Dataset content>
################

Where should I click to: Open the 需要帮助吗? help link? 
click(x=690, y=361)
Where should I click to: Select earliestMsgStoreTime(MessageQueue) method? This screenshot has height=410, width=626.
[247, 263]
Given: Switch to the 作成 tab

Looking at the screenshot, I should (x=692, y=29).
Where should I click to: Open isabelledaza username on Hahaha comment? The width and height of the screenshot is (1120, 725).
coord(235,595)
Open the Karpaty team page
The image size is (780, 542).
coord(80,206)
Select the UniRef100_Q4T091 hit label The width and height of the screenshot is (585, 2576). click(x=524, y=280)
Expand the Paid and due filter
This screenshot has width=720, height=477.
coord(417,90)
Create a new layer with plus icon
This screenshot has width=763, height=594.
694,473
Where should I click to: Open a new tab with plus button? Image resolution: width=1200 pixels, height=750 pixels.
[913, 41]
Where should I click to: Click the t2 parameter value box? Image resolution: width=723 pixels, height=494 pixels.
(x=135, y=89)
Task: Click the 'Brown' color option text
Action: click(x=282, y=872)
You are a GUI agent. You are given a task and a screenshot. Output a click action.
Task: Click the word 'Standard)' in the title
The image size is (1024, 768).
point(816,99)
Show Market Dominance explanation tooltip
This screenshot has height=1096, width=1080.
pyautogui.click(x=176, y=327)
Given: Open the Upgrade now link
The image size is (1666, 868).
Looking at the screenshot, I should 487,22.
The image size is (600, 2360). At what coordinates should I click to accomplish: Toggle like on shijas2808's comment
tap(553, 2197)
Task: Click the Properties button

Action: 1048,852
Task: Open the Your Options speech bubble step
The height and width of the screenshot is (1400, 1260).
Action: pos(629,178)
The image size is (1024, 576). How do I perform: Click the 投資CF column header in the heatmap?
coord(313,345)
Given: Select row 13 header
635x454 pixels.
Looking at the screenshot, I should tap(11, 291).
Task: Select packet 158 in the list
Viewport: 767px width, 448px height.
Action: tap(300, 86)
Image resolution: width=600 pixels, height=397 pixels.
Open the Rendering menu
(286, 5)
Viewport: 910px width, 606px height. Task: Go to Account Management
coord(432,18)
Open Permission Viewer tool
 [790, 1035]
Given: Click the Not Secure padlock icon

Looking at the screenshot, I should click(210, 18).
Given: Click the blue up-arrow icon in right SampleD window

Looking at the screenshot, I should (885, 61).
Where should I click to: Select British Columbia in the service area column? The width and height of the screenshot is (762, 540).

################

Activity> Type out the material again exactly as presented.

Answer>
Where should I click to: Open the 需要帮助吗? help link? 
click(x=690, y=361)
Where should I click to: Select earliestMsgStoreTime(MessageQueue) method? This screenshot has height=410, width=626.
[247, 263]
Given: Switch to the 作成 tab

Looking at the screenshot, I should (x=692, y=29).
Where should I click to: Open isabelledaza username on Hahaha comment? The width and height of the screenshot is (1120, 725).
coord(235,595)
Open the Karpaty team page
The image size is (780, 542).
coord(80,206)
Select the UniRef100_Q4T091 hit label The width and height of the screenshot is (585, 2576). click(x=524, y=280)
Expand the Paid and due filter
This screenshot has width=720, height=477.
coord(417,90)
Create a new layer with plus icon
This screenshot has width=763, height=594.
694,473
Where should I click to: Open a new tab with plus button? Image resolution: width=1200 pixels, height=750 pixels.
[913, 41]
Where should I click to: Click the t2 parameter value box? Image resolution: width=723 pixels, height=494 pixels.
(x=135, y=89)
Task: Click the 'Brown' color option text
Action: click(x=282, y=872)
You are a GUI agent. You are given a task and a screenshot. Output a click action.
Task: Click the word 'Standard)' in the title
The image size is (1024, 768).
point(816,99)
Show Market Dominance explanation tooltip
This screenshot has height=1096, width=1080.
pyautogui.click(x=176, y=327)
Given: Open the Upgrade now link
The image size is (1666, 868).
Looking at the screenshot, I should 487,22.
The image size is (600, 2360). At what coordinates should I click to accomplish: Toggle like on shijas2808's comment
tap(553, 2197)
Task: Click the Properties button

Action: 1048,852
Task: Open the Your Options speech bubble step
The height and width of the screenshot is (1400, 1260).
Action: pos(629,178)
The image size is (1024, 576). How do I perform: Click the 投資CF column header in the heatmap?
coord(313,345)
Given: Select row 13 header
635x454 pixels.
Looking at the screenshot, I should tap(11, 291).
Task: Select packet 158 in the list
Viewport: 767px width, 448px height.
Action: tap(300, 86)
Image resolution: width=600 pixels, height=397 pixels.
Open the Rendering menu
(286, 5)
Viewport: 910px width, 606px height. Task: Go to Account Management
coord(432,18)
Open Permission Viewer tool
 [790, 1035]
Given: Click the Not Secure padlock icon

Looking at the screenshot, I should click(210, 18).
Given: Click the blue up-arrow icon in right SampleD window

Looking at the screenshot, I should (885, 61).
Where should I click to: Select British Columbia in the service area column? The width and height of the screenshot is (762, 540).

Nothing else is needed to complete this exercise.